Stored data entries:
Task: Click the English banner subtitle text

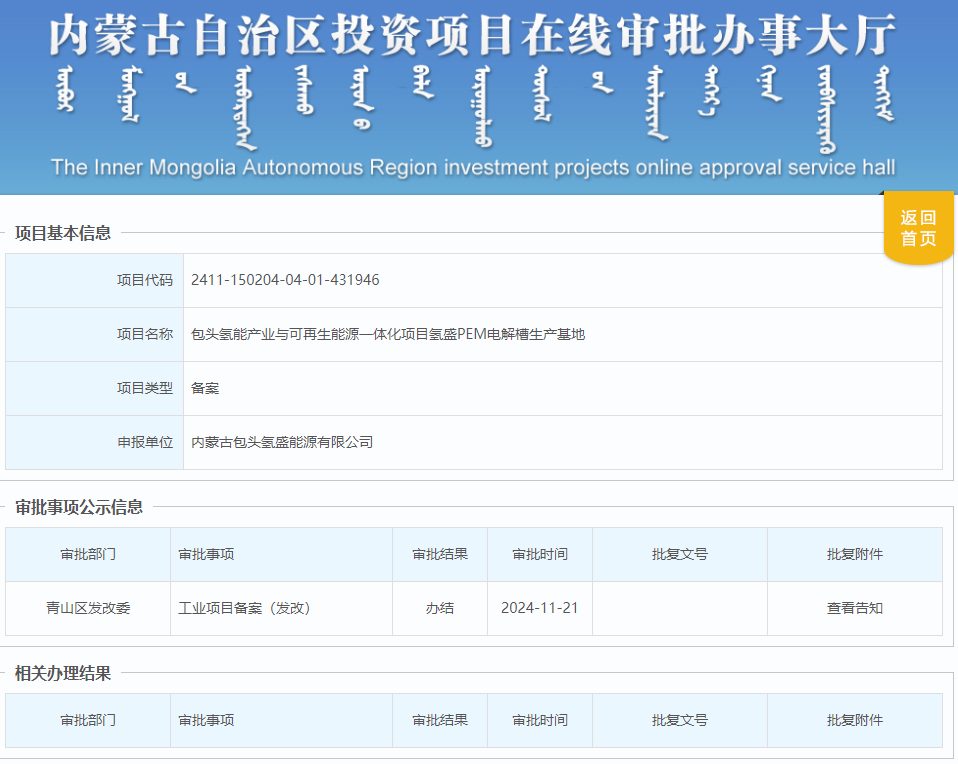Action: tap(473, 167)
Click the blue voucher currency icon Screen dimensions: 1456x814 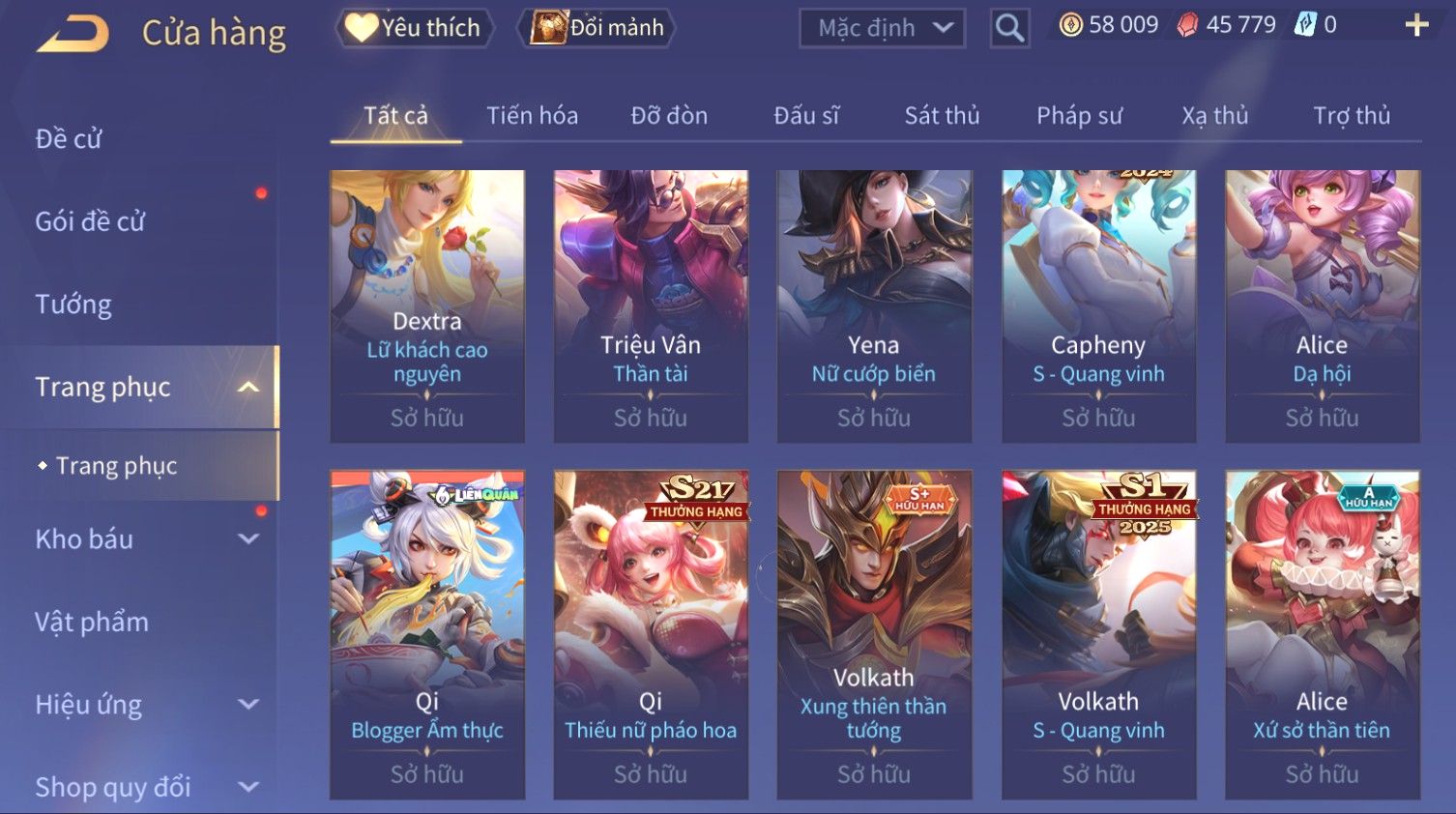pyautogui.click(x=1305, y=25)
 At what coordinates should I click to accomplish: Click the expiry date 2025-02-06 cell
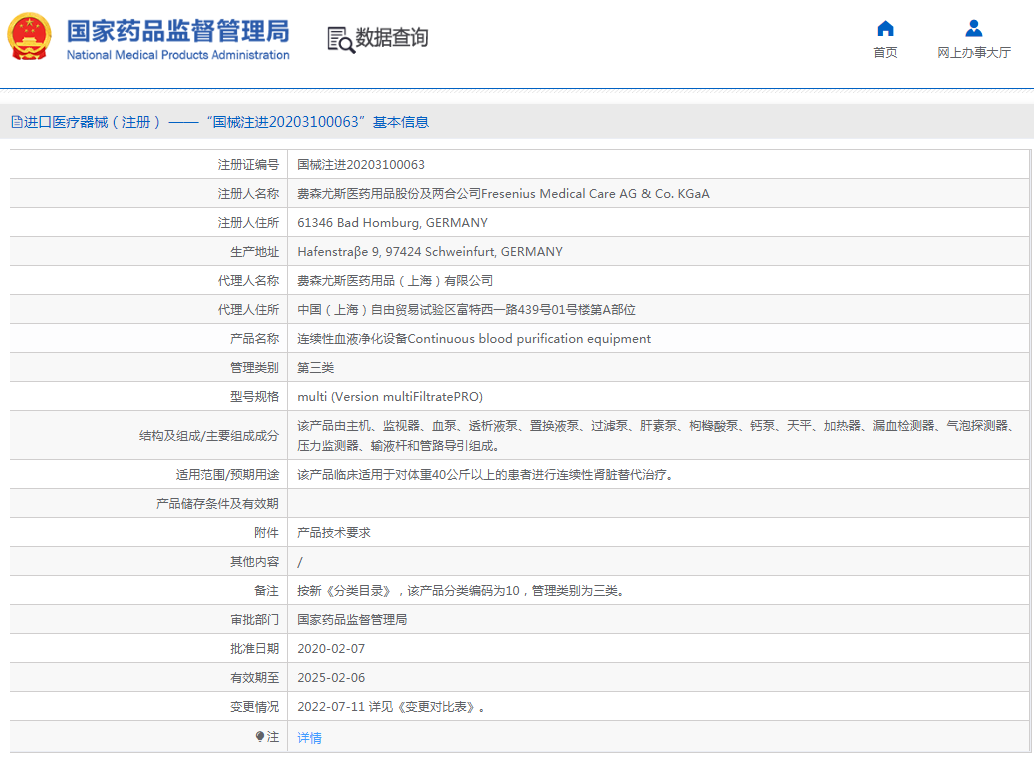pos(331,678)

(Exercise prompt) Copy exactly the lines from the one containing "At what coordinates" through the last line of the records above, including both, and omit every picture.

(Finished task)
 At what coordinates should I click to accomplish: Click the expiry date 2025-02-06 cell
pos(331,678)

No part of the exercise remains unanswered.